# Archetype Classifier for Pokemon TCG Decks

The primary goal of this notebook is to write and maintain a function that takes a decklist from rk9 as input, and returns its archetype as output. This will be useful for displaying metashares and winrates.

Some other useful things to have would be:
- An equivalence relation between different versions of cards. This would make it possible to count interesting things like "What was the most-played card at this event?"

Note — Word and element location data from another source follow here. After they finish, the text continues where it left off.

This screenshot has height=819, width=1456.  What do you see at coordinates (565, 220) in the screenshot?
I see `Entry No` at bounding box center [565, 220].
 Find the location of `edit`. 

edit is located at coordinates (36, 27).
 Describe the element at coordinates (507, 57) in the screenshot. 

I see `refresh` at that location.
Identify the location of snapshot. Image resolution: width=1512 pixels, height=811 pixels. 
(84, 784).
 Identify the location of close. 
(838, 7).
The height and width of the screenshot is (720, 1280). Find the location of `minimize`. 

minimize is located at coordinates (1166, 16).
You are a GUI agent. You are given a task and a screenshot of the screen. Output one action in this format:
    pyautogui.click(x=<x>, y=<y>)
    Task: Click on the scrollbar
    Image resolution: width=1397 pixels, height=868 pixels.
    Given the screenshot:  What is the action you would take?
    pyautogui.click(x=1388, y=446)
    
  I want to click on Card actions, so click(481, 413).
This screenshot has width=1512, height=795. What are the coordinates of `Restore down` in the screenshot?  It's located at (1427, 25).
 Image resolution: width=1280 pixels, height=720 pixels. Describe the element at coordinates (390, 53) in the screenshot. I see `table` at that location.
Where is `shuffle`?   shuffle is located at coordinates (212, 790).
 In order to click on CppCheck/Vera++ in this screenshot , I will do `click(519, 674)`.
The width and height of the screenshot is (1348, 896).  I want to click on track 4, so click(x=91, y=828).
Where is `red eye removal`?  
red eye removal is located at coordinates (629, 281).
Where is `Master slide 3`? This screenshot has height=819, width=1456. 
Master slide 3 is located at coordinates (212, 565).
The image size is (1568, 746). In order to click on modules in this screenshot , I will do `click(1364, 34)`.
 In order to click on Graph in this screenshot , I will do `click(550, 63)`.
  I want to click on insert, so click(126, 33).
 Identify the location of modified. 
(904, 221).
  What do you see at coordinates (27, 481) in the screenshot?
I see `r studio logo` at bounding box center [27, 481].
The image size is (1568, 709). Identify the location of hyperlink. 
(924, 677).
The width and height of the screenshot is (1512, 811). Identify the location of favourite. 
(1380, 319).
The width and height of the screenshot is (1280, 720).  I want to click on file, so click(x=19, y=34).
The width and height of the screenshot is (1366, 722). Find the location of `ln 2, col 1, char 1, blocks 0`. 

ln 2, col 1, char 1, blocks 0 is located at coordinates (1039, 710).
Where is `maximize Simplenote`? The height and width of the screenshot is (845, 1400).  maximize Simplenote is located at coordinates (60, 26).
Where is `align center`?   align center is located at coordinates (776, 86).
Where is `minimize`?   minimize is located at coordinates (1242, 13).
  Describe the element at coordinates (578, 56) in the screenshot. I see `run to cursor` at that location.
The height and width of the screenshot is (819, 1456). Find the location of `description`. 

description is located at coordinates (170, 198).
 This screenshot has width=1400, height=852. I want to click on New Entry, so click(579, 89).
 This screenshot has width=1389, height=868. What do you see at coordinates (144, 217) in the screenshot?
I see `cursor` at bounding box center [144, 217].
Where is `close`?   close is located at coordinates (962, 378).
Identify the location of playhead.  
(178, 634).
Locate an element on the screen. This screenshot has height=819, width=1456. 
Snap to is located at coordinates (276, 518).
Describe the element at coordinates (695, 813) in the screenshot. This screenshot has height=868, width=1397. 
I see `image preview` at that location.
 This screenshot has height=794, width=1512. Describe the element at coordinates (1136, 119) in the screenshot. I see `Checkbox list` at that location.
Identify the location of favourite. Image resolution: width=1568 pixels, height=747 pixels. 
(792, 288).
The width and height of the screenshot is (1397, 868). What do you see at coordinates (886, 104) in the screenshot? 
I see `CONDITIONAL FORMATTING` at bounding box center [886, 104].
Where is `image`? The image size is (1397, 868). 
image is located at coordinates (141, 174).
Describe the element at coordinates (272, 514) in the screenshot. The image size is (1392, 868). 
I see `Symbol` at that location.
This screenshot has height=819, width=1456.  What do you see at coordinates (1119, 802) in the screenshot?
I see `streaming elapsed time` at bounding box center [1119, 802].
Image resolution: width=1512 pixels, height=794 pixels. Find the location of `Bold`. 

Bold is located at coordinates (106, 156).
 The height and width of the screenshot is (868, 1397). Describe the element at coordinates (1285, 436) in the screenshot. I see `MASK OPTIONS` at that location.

- Some interesting meta-dependent analysis like 'What is the most common ace spec in Gardevoir?" or "What is the winningest ace spec in Gardevoir"? etc

In [None]:
from bs4 import BeautifulSoup
import pandas as pd
import requests
import re
import copy
import numpy as np

From the webscraping project, I already have a function to grab the URLs from the tournament's homepage, and a function to get the roster for the tournament.

In [None]:
# Set the tournament name with the year and city of the regional

tournament = 'pokemon-merida-2025'

homepage = 'https://rk9.gg/event/' + tournament

In [None]:
def get_rk9_urls(homepage):
    soup = BeautifulSoup(requests.get(homepage).text)

    tcg = soup.find("div", class_ = 'card h-100 mt-3 p-2 shadow bg-blue-050') # Locate tcg box (sometimes indigo)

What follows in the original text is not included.